5-onion soup with aged gruyere

Is there anything more comforting and satisfying than French onion soup on a crisp fall evening?

Is there anything more comforting or satisfying than French onion soup on a crisp fall evening?

5-onion soup with aged gruyere

Ingredients: 

  • 4 tablespoons extra virgin olive oil
  • 4 cloves garlic
  • 1 large red onion, thinly sliced
  • 1 large white onion, thinly sliced
  • 1 large yellow onion, thinly sliced
  • 1 large vidalia onion, thinly sliced
  • 2 large shallots, thinly sliced
  •  2 pinches fresh thyme
  • 2 fresh bay leaves
  • 2 cups awesome red wine
  • ¼ tsp red pepper flakes
  • 2 liters beef stock
  • salt & pepper to taste
  • 1 slice old bread
  • shredded Gruyere cheese 

Method: 

Heat oil in large pot over medium low heat.

Add the onions, and cook for 15 minutes, stirring only occasionally.

Then add garlic, bay leaves, thyme, crushed red pepper, salt and pepper. Continue cooking the onion mixture until the onions are deeply caramelized, about another 20- 30min minutes.

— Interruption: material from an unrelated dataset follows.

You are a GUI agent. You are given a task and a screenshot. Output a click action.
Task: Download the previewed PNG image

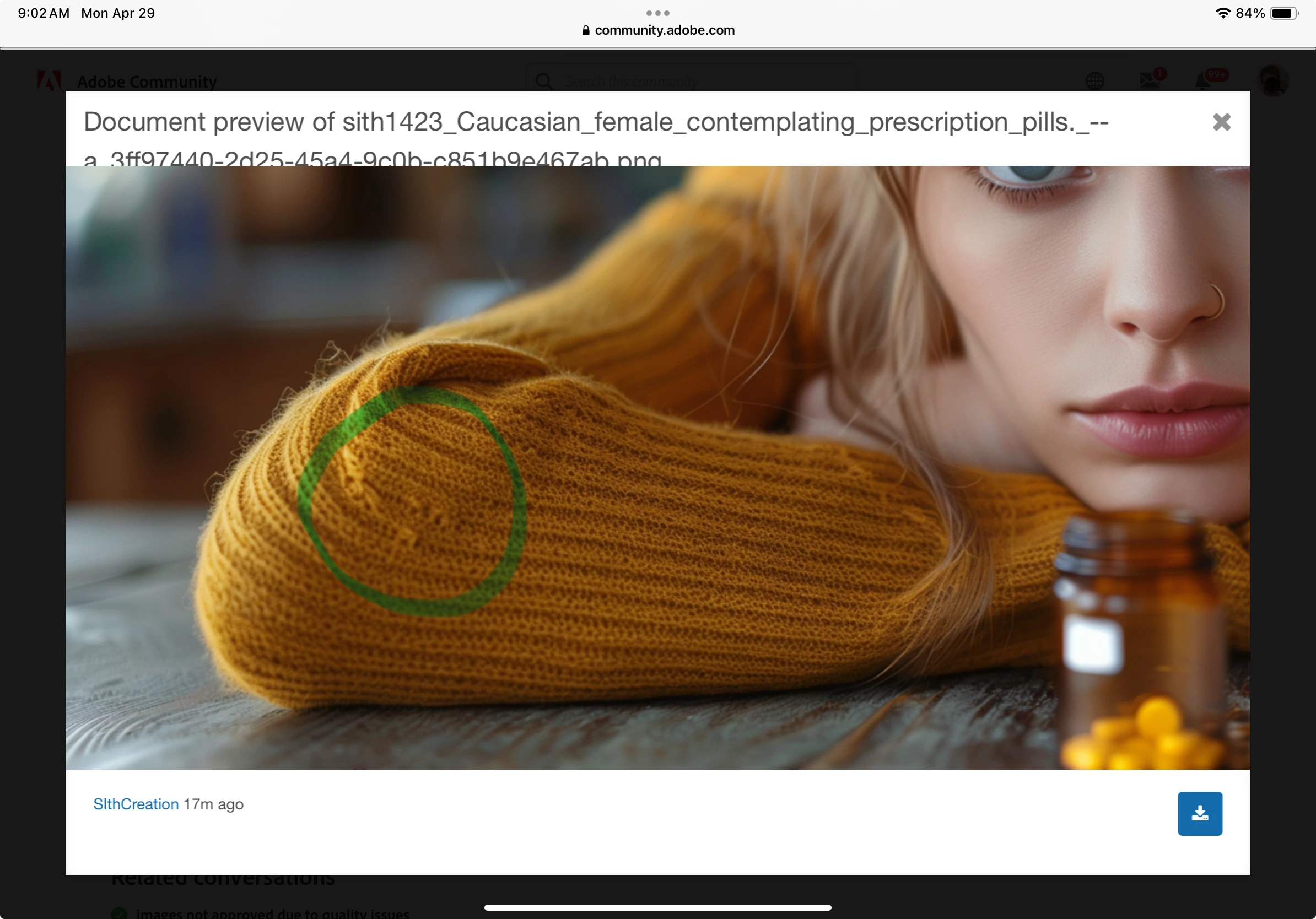pyautogui.click(x=1200, y=813)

Add the red wine, bring the mixture to a boil, then reduce the heat and simmer until the wine has decreased by half, about 12 minutes.

At this time you can toss in the bay leaves and thyme sprigs.

Turn the heat back down to medium low and cook for another 10 minutes.

Then add the beef stock. Bring soup to a boil, then let simmer for another 10 minutes. Season with additional salt and pepper if needed.

Ladle the soup into oven proof bowls, top each bowl with a few pieces of sliced of baguette and ¼ cup of shredded cheese.

Place in the oven for about 4 minutes, or until the cheese is golden and bubbling.